McCaskill’s legislation is reminiscent of Huey Long’s Share Our Wealth campaign, which gained steam during 1934 in the heat of the Great Depression. Among the proposals in Long’s platform were a cap on net assets, annual income, and inheritance size. In his “Share Our Wealth” speech, Long proposed:
1. The fortunes of the multimillionaires and billionaires shall be reduced so that no one persons shall own more than a few million dollars to the person. We would do this by a capital levy tax. On the first million that a man was worth, we would not impose any tax. We would say, “All right for your first million dollars, but after you get that rich you will have to start helping the balance of us.” So we would not levy and capital levy tax on the first million one owned. But on the second million a man owns, we would tax that 1 percent, so that every year the man owned the second million dollars he would be taxed $10,000. On the third million we would impose a tax of 2 percent. On the fourth million we would impose a tax of 4 percent. On the fifth million we would impose a tax of 16 percent. On the seventh million we would impose a tax of 32 percent. On the eighth million we would impose a tax of 64 percent ; and on all over the eight million we would impose a tax of 100 percent.

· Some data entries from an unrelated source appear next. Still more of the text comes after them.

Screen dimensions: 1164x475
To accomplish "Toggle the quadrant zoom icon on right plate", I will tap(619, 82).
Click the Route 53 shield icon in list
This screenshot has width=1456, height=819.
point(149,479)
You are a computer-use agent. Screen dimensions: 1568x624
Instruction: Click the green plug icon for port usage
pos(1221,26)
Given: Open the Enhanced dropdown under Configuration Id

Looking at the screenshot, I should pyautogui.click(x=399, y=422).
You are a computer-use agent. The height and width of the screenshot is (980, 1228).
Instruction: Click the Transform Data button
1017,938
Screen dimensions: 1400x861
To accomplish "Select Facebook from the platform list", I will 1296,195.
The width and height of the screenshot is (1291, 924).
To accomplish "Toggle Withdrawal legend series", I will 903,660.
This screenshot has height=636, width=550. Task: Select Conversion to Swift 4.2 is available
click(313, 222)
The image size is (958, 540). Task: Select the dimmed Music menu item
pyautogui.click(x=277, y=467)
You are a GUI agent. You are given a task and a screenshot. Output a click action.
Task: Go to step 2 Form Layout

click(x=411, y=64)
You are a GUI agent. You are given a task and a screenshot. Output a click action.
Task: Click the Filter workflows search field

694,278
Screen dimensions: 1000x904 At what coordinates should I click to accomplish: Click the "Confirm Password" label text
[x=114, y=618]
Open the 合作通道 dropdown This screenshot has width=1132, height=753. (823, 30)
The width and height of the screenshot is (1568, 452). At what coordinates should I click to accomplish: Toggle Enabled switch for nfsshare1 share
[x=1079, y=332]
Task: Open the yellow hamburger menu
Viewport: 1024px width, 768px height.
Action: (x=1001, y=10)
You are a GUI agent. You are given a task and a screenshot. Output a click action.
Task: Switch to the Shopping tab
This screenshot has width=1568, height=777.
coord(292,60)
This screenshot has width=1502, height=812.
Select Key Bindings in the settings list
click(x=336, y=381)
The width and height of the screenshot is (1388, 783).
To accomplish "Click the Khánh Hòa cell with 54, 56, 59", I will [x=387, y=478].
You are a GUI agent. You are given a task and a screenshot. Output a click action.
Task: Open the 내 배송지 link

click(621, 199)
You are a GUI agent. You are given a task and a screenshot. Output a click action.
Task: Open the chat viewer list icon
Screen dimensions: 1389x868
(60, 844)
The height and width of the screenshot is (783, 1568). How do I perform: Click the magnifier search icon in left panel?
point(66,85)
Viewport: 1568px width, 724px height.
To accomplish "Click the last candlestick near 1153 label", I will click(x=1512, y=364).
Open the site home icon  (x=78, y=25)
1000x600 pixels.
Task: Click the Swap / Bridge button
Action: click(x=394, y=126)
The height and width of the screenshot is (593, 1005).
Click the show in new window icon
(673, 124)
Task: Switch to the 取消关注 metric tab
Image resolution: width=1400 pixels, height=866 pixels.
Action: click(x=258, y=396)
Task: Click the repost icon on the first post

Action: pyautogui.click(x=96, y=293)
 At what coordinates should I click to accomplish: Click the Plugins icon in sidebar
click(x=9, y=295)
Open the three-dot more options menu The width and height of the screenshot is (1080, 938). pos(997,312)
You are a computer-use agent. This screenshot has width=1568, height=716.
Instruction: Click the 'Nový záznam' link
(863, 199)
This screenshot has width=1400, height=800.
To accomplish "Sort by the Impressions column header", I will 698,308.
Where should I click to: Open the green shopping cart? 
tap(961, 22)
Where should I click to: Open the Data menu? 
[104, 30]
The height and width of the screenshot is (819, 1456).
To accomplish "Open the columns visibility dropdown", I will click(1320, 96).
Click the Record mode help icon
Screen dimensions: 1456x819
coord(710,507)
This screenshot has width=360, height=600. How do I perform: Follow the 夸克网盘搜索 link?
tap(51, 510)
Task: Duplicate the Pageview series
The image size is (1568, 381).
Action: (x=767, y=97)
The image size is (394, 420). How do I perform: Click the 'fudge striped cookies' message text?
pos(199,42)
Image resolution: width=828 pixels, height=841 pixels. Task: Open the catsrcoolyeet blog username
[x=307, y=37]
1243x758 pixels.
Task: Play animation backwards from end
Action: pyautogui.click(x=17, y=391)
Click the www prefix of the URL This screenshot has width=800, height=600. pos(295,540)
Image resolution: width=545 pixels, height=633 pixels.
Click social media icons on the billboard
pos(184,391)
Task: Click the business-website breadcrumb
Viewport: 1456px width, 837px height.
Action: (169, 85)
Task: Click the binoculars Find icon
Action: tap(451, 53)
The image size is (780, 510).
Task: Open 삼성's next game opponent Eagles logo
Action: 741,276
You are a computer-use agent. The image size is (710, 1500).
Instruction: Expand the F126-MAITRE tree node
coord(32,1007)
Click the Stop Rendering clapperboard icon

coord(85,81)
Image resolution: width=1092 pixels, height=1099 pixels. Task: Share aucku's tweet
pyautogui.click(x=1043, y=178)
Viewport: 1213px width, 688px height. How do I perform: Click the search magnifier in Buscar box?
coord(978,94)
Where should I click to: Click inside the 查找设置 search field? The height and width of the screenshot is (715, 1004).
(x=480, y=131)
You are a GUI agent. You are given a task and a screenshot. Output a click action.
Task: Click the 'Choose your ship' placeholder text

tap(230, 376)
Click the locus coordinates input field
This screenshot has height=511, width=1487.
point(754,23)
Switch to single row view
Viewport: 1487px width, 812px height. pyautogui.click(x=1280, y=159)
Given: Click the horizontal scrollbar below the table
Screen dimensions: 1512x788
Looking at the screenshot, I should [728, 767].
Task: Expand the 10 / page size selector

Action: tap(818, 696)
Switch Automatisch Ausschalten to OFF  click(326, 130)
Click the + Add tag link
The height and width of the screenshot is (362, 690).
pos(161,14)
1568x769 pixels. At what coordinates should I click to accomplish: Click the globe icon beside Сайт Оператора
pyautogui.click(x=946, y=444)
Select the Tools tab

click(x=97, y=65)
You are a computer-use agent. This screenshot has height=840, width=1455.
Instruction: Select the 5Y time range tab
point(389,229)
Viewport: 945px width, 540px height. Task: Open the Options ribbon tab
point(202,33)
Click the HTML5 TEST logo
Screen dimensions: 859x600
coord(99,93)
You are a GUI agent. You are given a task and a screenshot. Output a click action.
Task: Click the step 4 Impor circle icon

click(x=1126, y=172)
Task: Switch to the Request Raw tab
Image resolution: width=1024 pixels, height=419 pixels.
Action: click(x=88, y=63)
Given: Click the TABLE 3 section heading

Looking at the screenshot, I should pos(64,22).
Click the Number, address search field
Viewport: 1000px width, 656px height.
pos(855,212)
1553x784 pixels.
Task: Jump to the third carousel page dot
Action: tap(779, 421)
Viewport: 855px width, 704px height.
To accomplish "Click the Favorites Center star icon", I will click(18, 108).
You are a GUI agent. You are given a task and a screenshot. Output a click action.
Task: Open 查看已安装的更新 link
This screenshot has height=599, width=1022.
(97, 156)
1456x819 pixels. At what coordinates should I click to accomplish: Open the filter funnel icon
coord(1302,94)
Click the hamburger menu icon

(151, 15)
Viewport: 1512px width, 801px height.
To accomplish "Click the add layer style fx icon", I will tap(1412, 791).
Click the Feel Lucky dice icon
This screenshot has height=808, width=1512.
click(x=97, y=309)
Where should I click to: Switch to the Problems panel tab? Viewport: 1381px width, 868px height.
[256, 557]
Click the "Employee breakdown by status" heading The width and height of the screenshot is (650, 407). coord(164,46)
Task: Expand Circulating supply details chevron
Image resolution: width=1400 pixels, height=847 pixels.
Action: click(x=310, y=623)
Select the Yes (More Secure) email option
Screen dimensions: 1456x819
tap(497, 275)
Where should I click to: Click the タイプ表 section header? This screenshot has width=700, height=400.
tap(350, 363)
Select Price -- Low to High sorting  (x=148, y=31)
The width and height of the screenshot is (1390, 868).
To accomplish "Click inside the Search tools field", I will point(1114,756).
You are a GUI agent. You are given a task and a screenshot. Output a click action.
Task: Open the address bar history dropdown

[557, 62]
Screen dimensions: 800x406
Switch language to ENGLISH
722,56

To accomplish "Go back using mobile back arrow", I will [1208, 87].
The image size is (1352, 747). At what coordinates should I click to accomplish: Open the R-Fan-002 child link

What this would mean is tat the annual tax would bring the biggest fortune down to $3 or $4 million to the person because no one could pay taxes very long in the higher brackets. But $3 or $4 million is enough for any one person and his children and his children’s children. We cannot allow one to have more than that because it would not leave enough for the balance to have something.
2. We propose to limit the amount any one man can earn in one year or inherit to $1 million to the person.
3. Now, by limiting the size of the fortunes and incomes of the big men, we will throw into the government Treasury the money and property from which we will care for the millions of people who have nothing; and with this money we ill provide a home and the comforts of home, with such common conveniences as radio and automobile, for every family in America, free of debt.
Long created the Share Our Wealth Society as a national organizing platform (which would have theoretically been the precursor to a presidential campaign run), gaining over 7 million members in short order. Long’s ideas received huge following and were the source of the strongest pressure from President Franklin Roosevelt’s left.
In 1942, long after the assassination of Huey Long, FDR proposed that no American should take home a net annual income of greater than $25,000. This came just as the US was entering World War II and still in the midst of hard economic times. Sam Pizzigati at TomPaine.com writes:
All Americans were asked to pay more in taxes during World War II, and the wealthy were asked to pay the most of all, more in taxes than any Americans had ever before paid. In 1943, America’s most affluent households faced a 93 percent tax rate on all their income over $200,000. The next year, 1944, the nation’s top tax rate would rise even higher, to 94 percent on income over $200,000—the highest rate in American history.
A 94 percent tax? We scan this figure today with no small measure of disbelief. We who live in an era where politicos routinely equate taxes with tyranny cannot imagine a Congress of the United States ever imposing a tax rate so lofty. But here’s the truly incredible part. Back during World War II, many Americans, including the president of the United States, wanted our nation’s top tax rate to rise even higher.
How high? In 1942, only a few months after Pearl Harbor, President Franklin D. Roosevelt proposed a 100 percent top marginal tax rate. At a time of “grave national danger,” the president advised that April, “no American citizen ought to have a net income, after he has paid his taxes, of more than $25,000 a year. Roosevelt was proposing, in effect, what amounted to a maximum wage—at an income level that would equal, in our contemporary dollars, about $300,000.
McCaskill’s proposal strikes me as more similar to FDR’s annual income cap than Long basic ideas, but both grow from the same place — the hard-nosed progressivism of Huey Long, which enabled FDR’s tax proposal to be palatable years after Long built a national campaign around shared wealth for public good.